Review Summary: The Jesus Lizard were an exceptional band, and they have a good amount of records to prove it. Goat serves as a perfect introduction, and its quality doesn't wear off at all.4 of 5 thought this review was well written
At some point in 1987, my parents arranged for me to stay at a buddy's house and went conceiving my brother.
At some other, almost equally important, point in 1987, the Jesus Lizard were formed.
THE JESUS LIZARD:
(references: thejesuslizard.net, markprindle.com/jesuslia.htm, en.wikipedia.org/wiki/The_Jesus_Lizard)
Duane Denison - Guitar
David Wm. Sims - Bass
David Yow - Vocals
Mac McNeilly - Drums
Out of the ashes from Scratch Acid, a band I would probably go all elitist about if I had actually heard any of their stuff, the Jesus Lizard emerged when Yow met Duane Denison in his new city of residence, Chicago. Yow re-recruited Sims from the Scratch Acid line-up, and MacMcNeilly was recruited after their first EP Pure
on which they used a (friggin) drum computer.
The Jesus Lizard employed the bare minimum rock band line-up with remarkable creativity. They are all extremely dedicated to their own instrument, all individually capable of incorporating their own sound in different styles. Obviously combining three of that kind already creates a pretty big area to work with, but this is even enlarged by how they were also very dedicated to the band as a whole. There is structure to the songs, repetition of riffs, monotony in the rhythm section - yet there are no two bars ever exactly the same.
Up to and including their 1994 album Down
they worked with imfamous "recording engineer" (as he prefers to be called) Steve Albini, who has worked with a dazzling lot of artists including PJ Harvey and Bush, but might be best known for Nirvana's In utero
. They signed to Capitol after Down
, causing Albini to back out, and recorded two more albums, Shot
. They are both distinctly different from the rest of their discography, especially Blue
which admittedly is rather bland and lacks the driving drums of McNeilly - he left after Shot
and was replaced by a decent but less-than-special guy named Jim Kimball. Shot
, though deemed a deep decline by some, is still an extraordinarily good record even if the production is lame. But I digress.
Their sophomore release. Considered their best album by many (including me), it is at any rate their signature album. Goat
sizzles with the energy of the band's excitement to play their material. It's hooky, tight, raw, innovative, entertaining and intense, and they KNOW it. Their individual performances are great, and together form a very convincing band effort throughout the entire album.
As an example, on the excellent Lady shoes
, which lyrically is like Yow's take on the famous Aristocrats joke*, Duane's unevenly accentuated tremolo picking is doubled by the bass and fortified by pounding drums. Then it explodes, breaking into a downright demonic punk display while Yow growls his perverted lyrics like a maniac. "There's a girl playing her piano/there's a little girl playing her big piano/while her mother gives her an enema/and then the daddy comes in and jacks off on the piano". Hilarious in a ridiculous over-the-top way.

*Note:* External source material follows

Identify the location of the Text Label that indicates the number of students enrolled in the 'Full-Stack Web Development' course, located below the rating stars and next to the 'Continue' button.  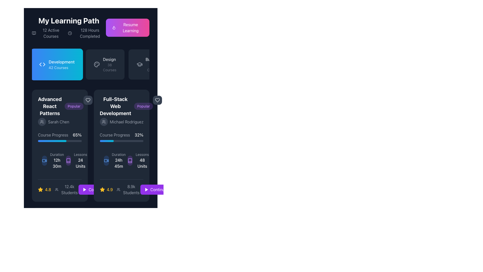
(131, 189).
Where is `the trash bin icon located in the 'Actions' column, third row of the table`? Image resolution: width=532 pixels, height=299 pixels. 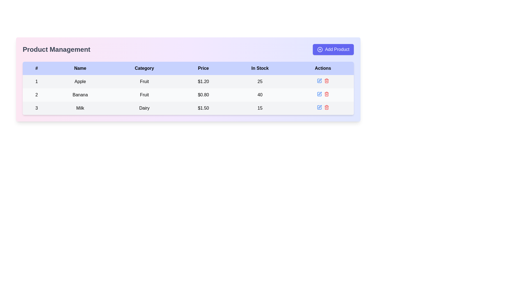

Man, Duane is such a fantastic guitarist. I've never heard any guitar player who knew so well what a riff is actually worth
, damn! What kind of riff have you ever heard like it to begin with? And then he just expands the awe by unpredictably throwing in different fills, random palm muting and sudden octave shifts! But then in the chorus, it's suddenly just power chords for Duane and the rhythm section, monotonous before, takes over his role of varying! And Yow is being an actual redneck in the verses and screams his lungs out in hopeless denial through the chorus! What a stunning song.
Another thing I love about this album is the song order. I'll try to describe it like this: they simply put the three songs above the 4 minute mark on the first, fifth and ninth place. Conveniently, they are also the slow-paced, more "epic" songs among them. The remaining, more compact songs are ordered in such a way as to comfortably meander to and away from those epics. That may seem a tad melodramatic but there you go.
Were this a perfect world, I would devote each song the long paragraph of praise it deserves. But a lot of Africans are still hungry so you'll just have to buy the album and experience the intricate scariness of Monkey trick
, the ear-piercing bottleneck groove of Nub
, and the yadah of Blah
There are no weak tracks and I daresay there are no weak moments either. These 30 minutes are crammed full of intensity and innovative hooks. Get it! If you already have it, get another one!
This was UncalledFor, thank you for your attention.